FIG. 3 is a flowchart illustrating a method for generating a topic according to an embodiment of the present invention;

FIG. 4 is a flowchart illustrating a method for optimizing a topic according to an embodiment of the present invention;

FIG. 5 is a flowchart illustrating another method for generating a topic according to an embodiment of the present invention;

fig. 6 is a schematic structural diagram of a topic generating device according to an embodiment of the present invention;

Fig. 7 is a schematic structural diagram of a topic generating device according to an embodiment of the present invention.

Detailed Description

For the purpose of making the objects, technical solutions and advantages of the embodiments of the present invention more apparent, the technical solutions of the embodiments of the present invention will be clearly and completely described below with reference to the accompanying drawings in the embodiments of the present invention, and it is apparent that the described embodiments are only some embodiments of the present invention, not all embodiments. All other embodiments, which can be made by those skilled in the art based on the embodiments of the invention without making any inventive effort, are intended to be within the scope of the invention.

First, several terms involved in the present application are explained:

jieba entity recognition model jieba is a Python library for Chinese word segmentation, ‌ also supports Chinese named entity recognition;

The LAC entity recognition model is a combined lexical analysis model, ‌ aims to integrally complete Chinese word segmentation, ‌ part-of-speech tagging and ‌ special name recognition tasks ‌;

fastText is a rapid text classification model;

The BERT model is a typical pre-training language model adopting bidirectional coding;

A Transform model, namely a deep learning model, which is mainly used for processing sequence data, in particular to the field of natural language processing;

LSTM is a Long Short-Term Memory network, which is a time-circulating neural network;

GAN model generation of an antagonism network is a deep learning model.

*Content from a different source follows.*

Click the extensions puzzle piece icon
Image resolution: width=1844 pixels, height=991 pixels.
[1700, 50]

The invention mainly solves the demands of the types and the quantity of the questions in the answering game by intelligently generating the selection questions, the questions generated by the intelligent question generation demands can cover the aspects of life, and meanwhile, the generated questions are required to have higher quality and larger quantity, thereby meeting the questions required by the competition answering of the users in the game. The existing scheme of directly using the neural network cannot guarantee the quality of the questions, including the problems that the expression of the questions is not smooth and reasonable, the matching of options is not proper, and the like, because the neural network model is a black box, the neural network model can only learn a certain rule through a large amount of data to generate the questions, but the specific implementation is unknown, the output result of the model is uncontrolled, in addition, the accuracy of the questions is difficult to guarantee, the logic completeness of a proper question is very strong, and the problems that the answer is incorrect, the answer is not unique, the interference options are not proper, and the like exist when the selection questions are generated simply through the neural network technology.

In the process of actually generating the title, the invention mainly uses technologies such as named entity recognition, semantic analysis, text generation and the like, please refer to fig. 1, fig. 1 is a flowchart of a title generation method provided by an embodiment of the invention. The method may include:

S101, acquiring text materials containing knowledge points and word libraries formed by pre-arranging entities in each field and corresponding entity tags.

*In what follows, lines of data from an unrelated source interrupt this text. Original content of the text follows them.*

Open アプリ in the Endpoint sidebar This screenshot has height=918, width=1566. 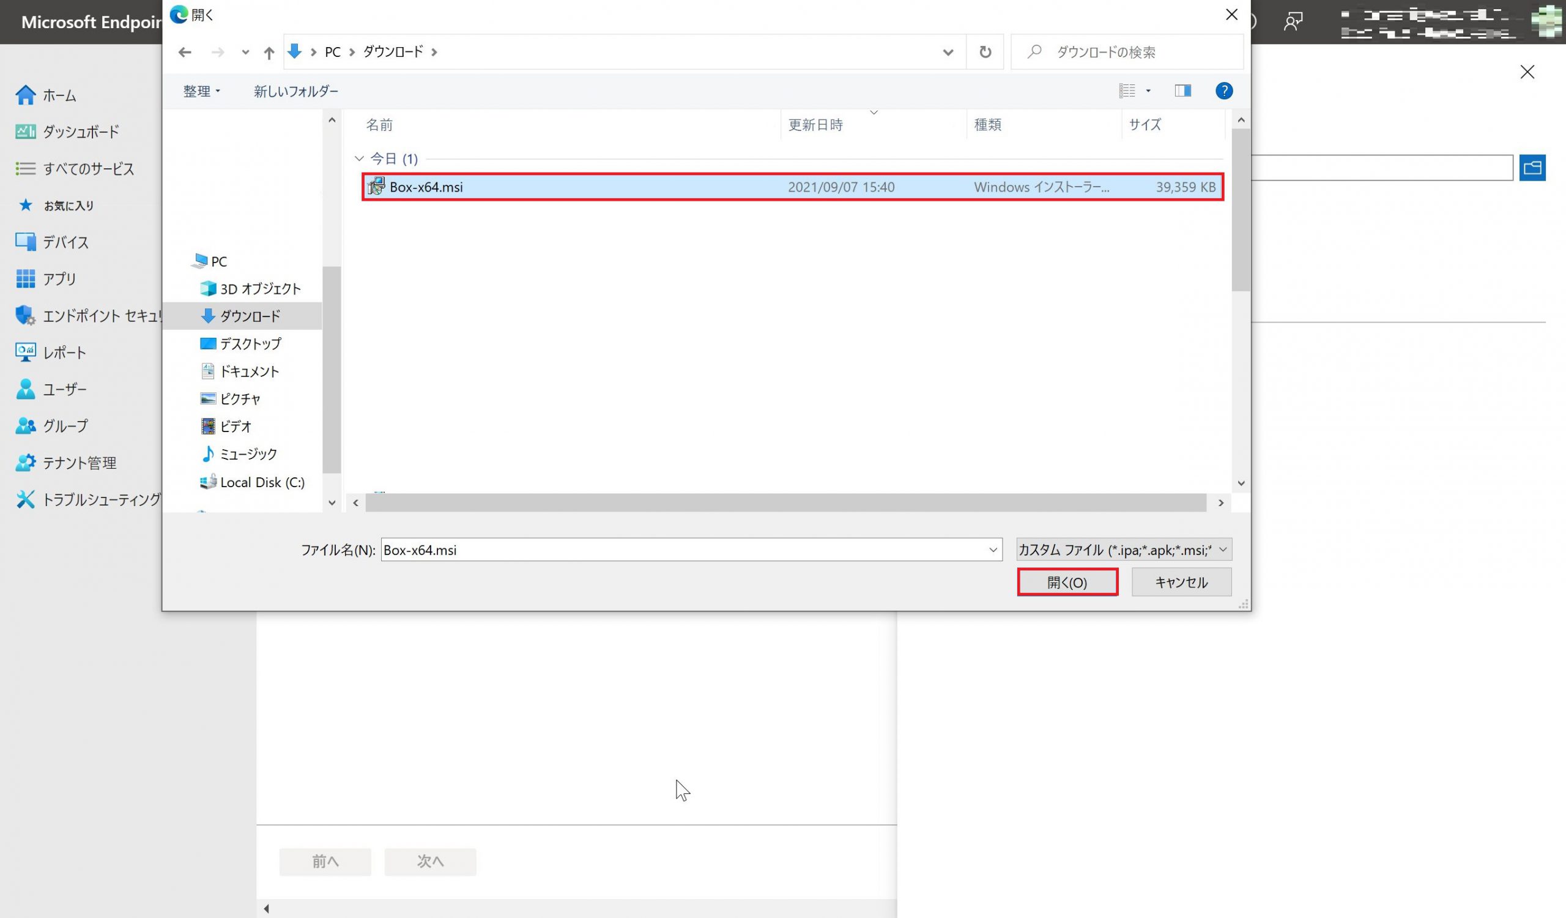[x=60, y=279]
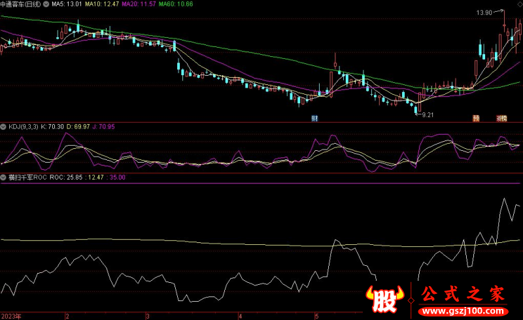
Task: Click the 2023年 date marker on timeline
Action: coord(11,315)
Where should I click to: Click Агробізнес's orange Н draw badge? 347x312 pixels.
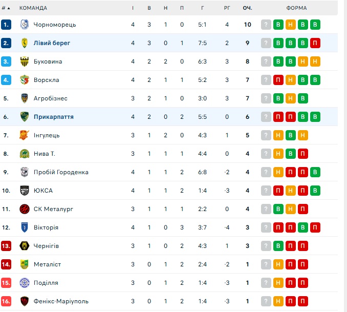[291, 98]
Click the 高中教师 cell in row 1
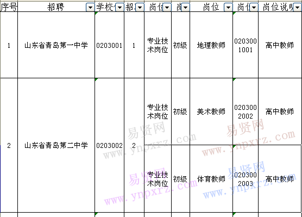This screenshot has width=302, height=217. click(280, 45)
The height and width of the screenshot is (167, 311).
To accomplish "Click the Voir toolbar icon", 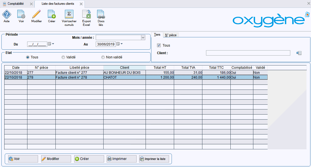I will 21,14.
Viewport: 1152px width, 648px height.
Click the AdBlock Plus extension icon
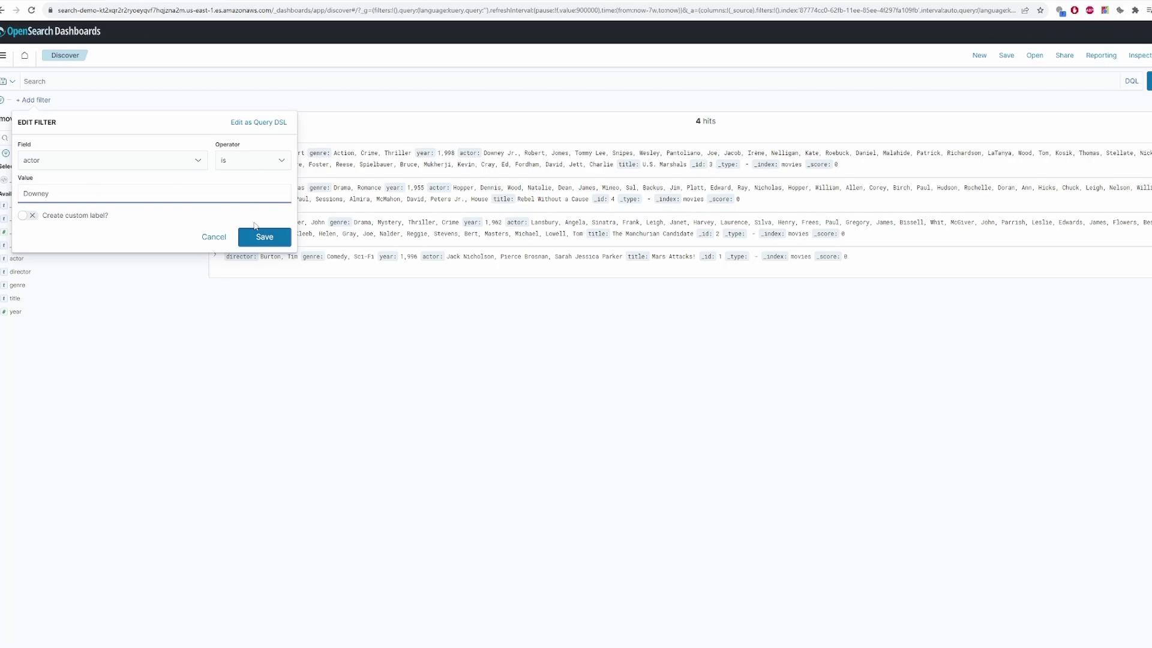click(1090, 10)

Specifically, step S101 is a data preparation step. Before the question generation process is carried out, collecting and arranging entities in each field and corresponding labels to form word libraries, wherein the finer the field is, the higher the quality of the question generation is, and meanwhile, short text materials containing knowledge points are required to be collected as the input of the whole question generation process.

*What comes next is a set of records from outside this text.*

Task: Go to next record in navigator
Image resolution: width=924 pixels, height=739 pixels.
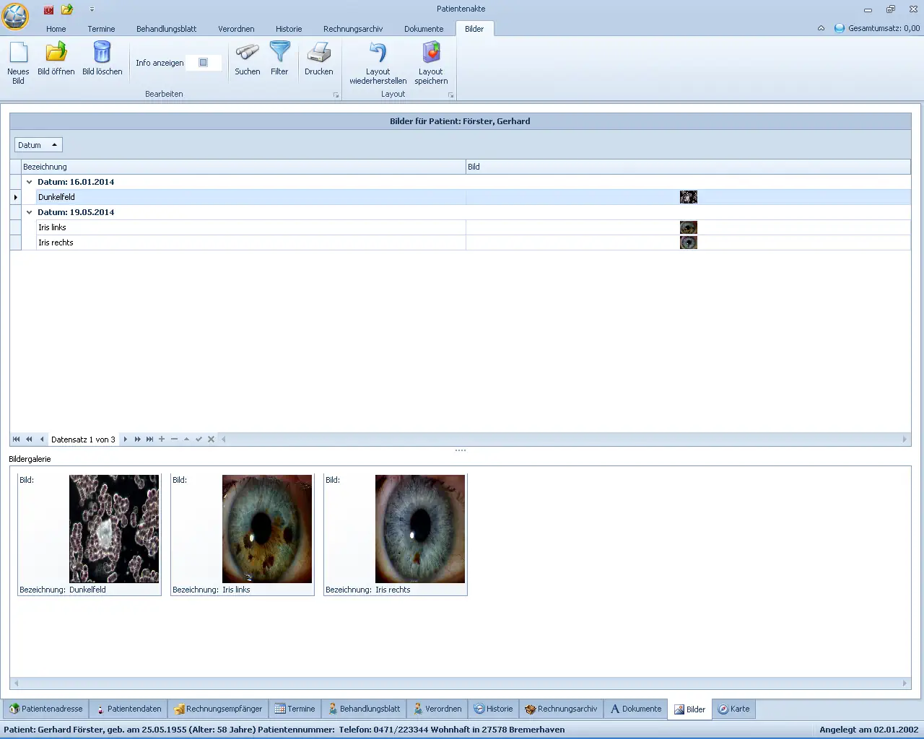Action: click(126, 439)
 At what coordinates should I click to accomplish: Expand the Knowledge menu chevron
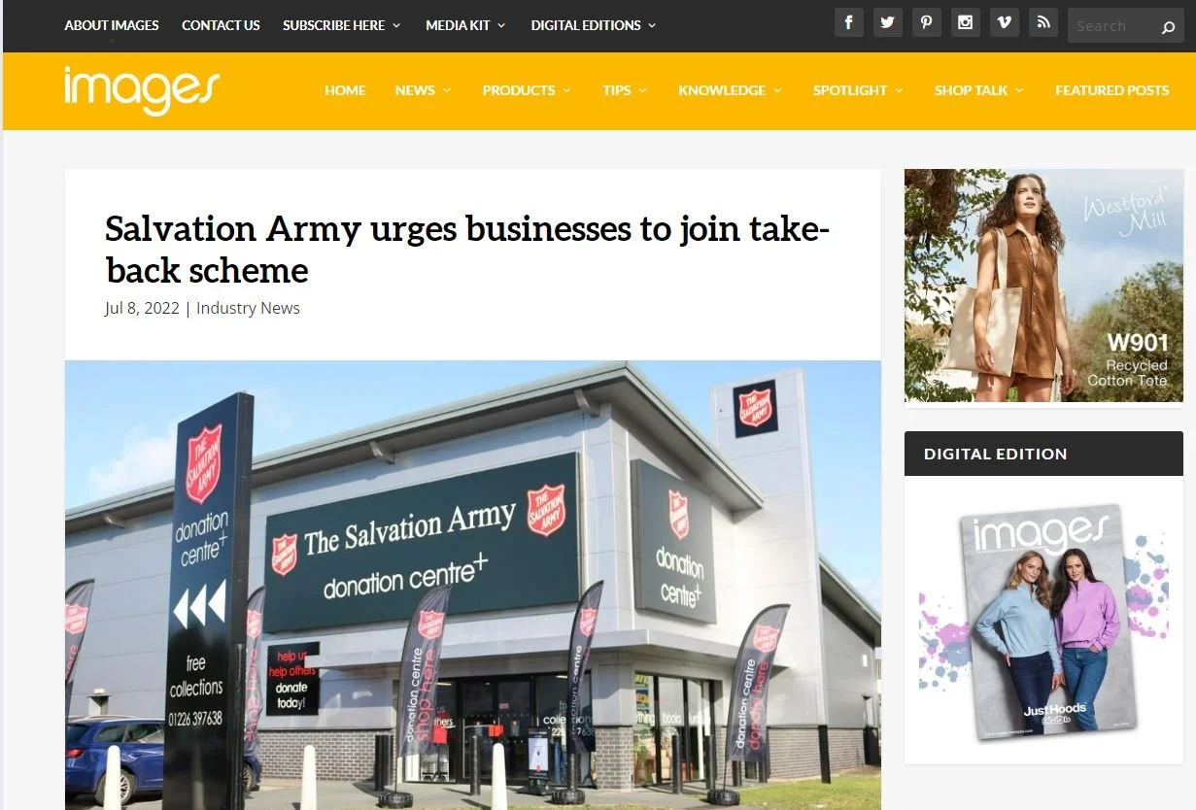(777, 90)
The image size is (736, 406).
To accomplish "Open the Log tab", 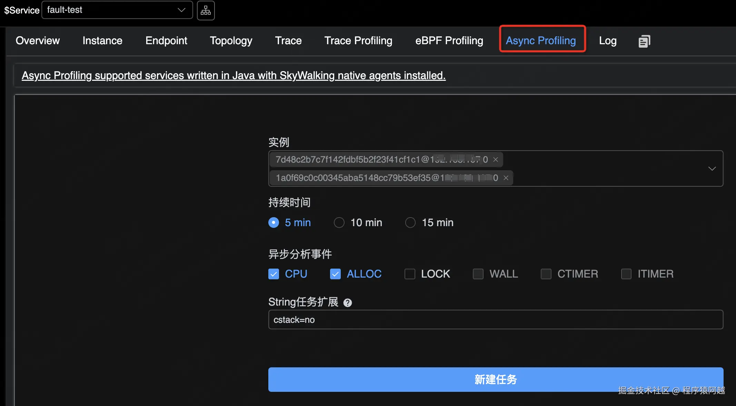I will coord(607,41).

S102, carrying out entity recognition on the text material by using a named entity recognition model and combining a word stock to obtain a recognition result, wherein the recognition result comprises a target entity and a corresponding target entity label.

The present embodiment does not limit the named entity recognition model, nor does it limit the number of named entity models. Step S102 is an entity identification part. When the text material is input into the named entity recognition model, the word stock is loaded in advance, so that the named entity model is constrained, and an accurate recognition result is obtained.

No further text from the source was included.